I keep hearing over and over again that MPS has become a commodity. I’ve been hearing it so much lately I’m starting to believe it. But what do others in the industry think? Earlier this week I asked Doug Johnson, senior vice president, Supplies Network, if MPS has become a commodity. Here’s what he had to say.
“Depending on how it’s sold, it’s true. The challenge is every environment is unique and no two companies alike, and the most valid ways to solve the customer issues is to take the time to understand the company and their workflows and not push a pre-prescribed solution on them. A lot of resellers try to make this a cookie-cutter type strategy and put in some new A3 multifunction devices.
“They’ve got a prescription almost independent of what symptoms the customer is having. It’s almost like a doctor that prescribes the same pills every time regardless of the patient’s symptoms. That’s what often commoditizes it because the resellers aren’t doing the job to understand the workflow.
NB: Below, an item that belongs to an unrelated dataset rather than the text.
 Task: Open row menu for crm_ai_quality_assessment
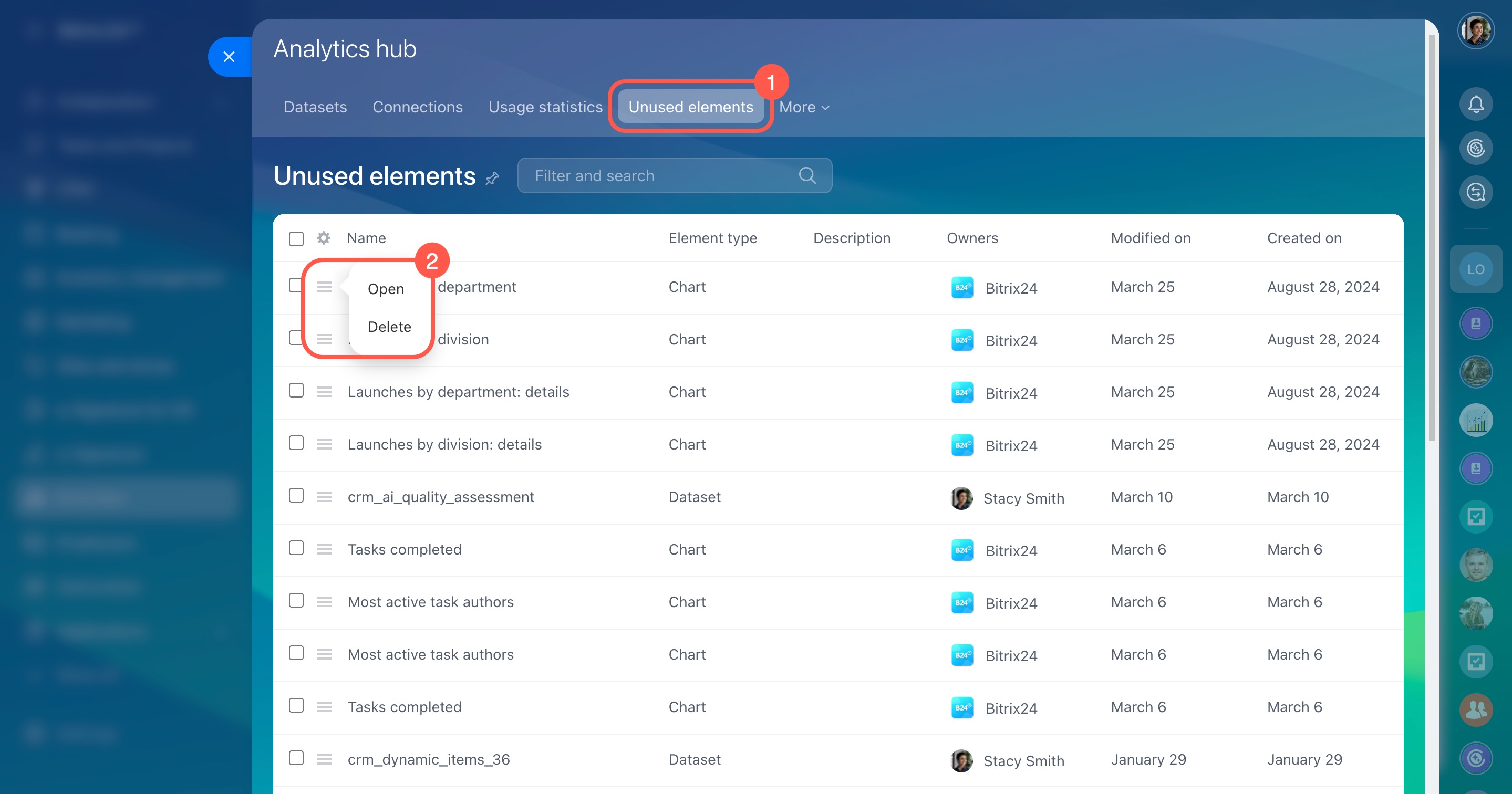(x=325, y=497)
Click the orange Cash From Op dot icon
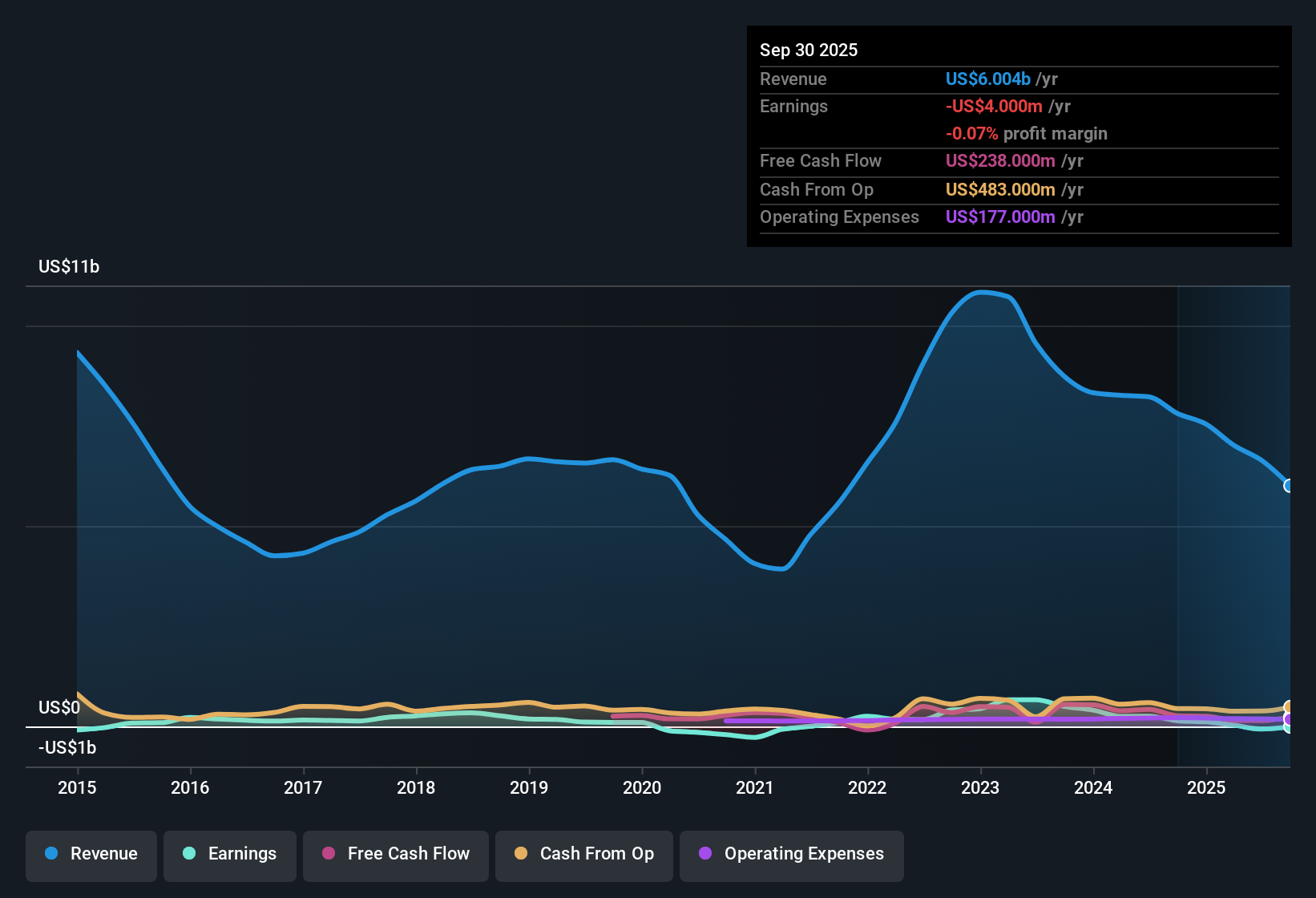Screen dimensions: 1316x898 coord(520,854)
“Once you start blending in software that improves their overall workflow to where you monetize the relationship independent of whether a page is produced or not by looking at how their workflow works, you’re helping them be more effective and efficient. A lot of resellers are still trying to sell managed print in a transactional model. You need to move to a solutions selling mentality where you recognize or embrace the idea that every customer is unique and your value is in prescribing [a solution] based on that unique set of circumstances and that there are multiple ways in which you can solve the problem. If you end up in that four decimal bout competing with some other guy down the road with the same approach you are and have no unique value add, the solution is commoditized.”